**Excerpted passage**
● ● ● ● ●

What is the problem that you are trying to solve?
Tell me what you want to do, not how you want to do it.

On Sun, Jan 4, 2015 at 8:27 PM, Peter Alspach <
Peter.Alspach at plantandfood.co.nz> wrote:

> Tena koe Mike
>
> An alternative, which is slightly fast:
>
>   diffv <- diff(v)
>   starts <- c(1, which(diffv!=1)+1)
>   cbind(v[starts], c(diff(starts), length(v)-starts[length(starts)]+1))
>
> Peter Alspach
>
> -----Original Message-----
> From: R-help [mailto:r-help-bounces at r-project.org] On Behalf Of Mike
> Miller
> Sent: Monday, 5 January 2015 1:03 p.m.
> To: R-Help List
> Subject: [R] counting sets of consecutive integers in a vector
>
> I have a vector of sorted positive integer values (e.g., postive integers
> after applying sort() and unique()).  For example, this:
>
> c(1,2,5,6,7,8,25,30,31,32,33)
>
> I want to make a matrix from that vector that has two columns: (1) the
> first value in every run of consecutive integer values, and (2) the
> corresponding number of consecutive values.  For example:
>
> c(1:20) would become this...

● ● ● ● ●

**Exercise task A**
Summarize the mailing-list excerpt in two sentences.
**Exercise task B**
Please say whether each statement agrees with the mailing-list excerpt, answering yes or no and quoting the words that decide it: (i) Mike Miller's example vector begins with 1 and ends with 33; (ii) the matrix Mike Miller wants has three columns; (iii) Peter Alspach's code calls the which() function.
**Exercise task C**
What subject line does Mike Miller's message carry in the mailing-list excerpt?
None of the material is needed for working with the mailing-list excerpt.

**Given data**
● ● ● ● ●

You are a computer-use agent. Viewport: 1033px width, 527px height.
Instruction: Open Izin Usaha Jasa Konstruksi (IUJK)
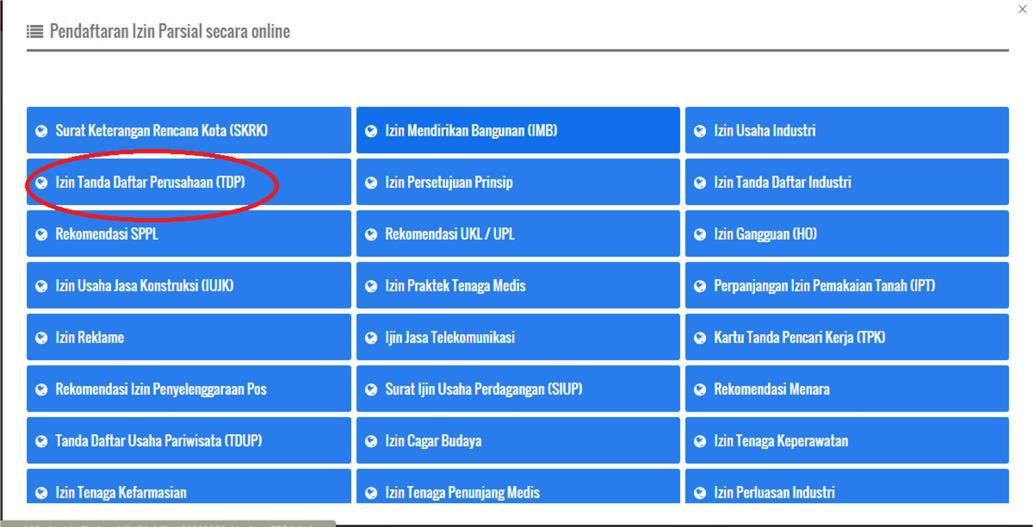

● ● ● ● ●

**Full solution A**
Mike Miller asks how to turn a vector of sorted positive integers into a two-column matrix that gives the first value of each run of consecutive integers and the number of consecutive values in that run. Peter Alspach replies with an alternative built on diff() and which(), and a reply quoting his message asks what problem is being solved and requests being told what is wanted rather than how to do it.

**Full solution B**
(i) Yes: "c(1,2,5,6,7,8,25,30,31,32,33)"
(ii) No: "has two columns"
(iii) Yes: "starts <- c(1, which(diffv!=1)+1)"

**Full solution C**
"[R] counting sets of consecutive integers in a vector"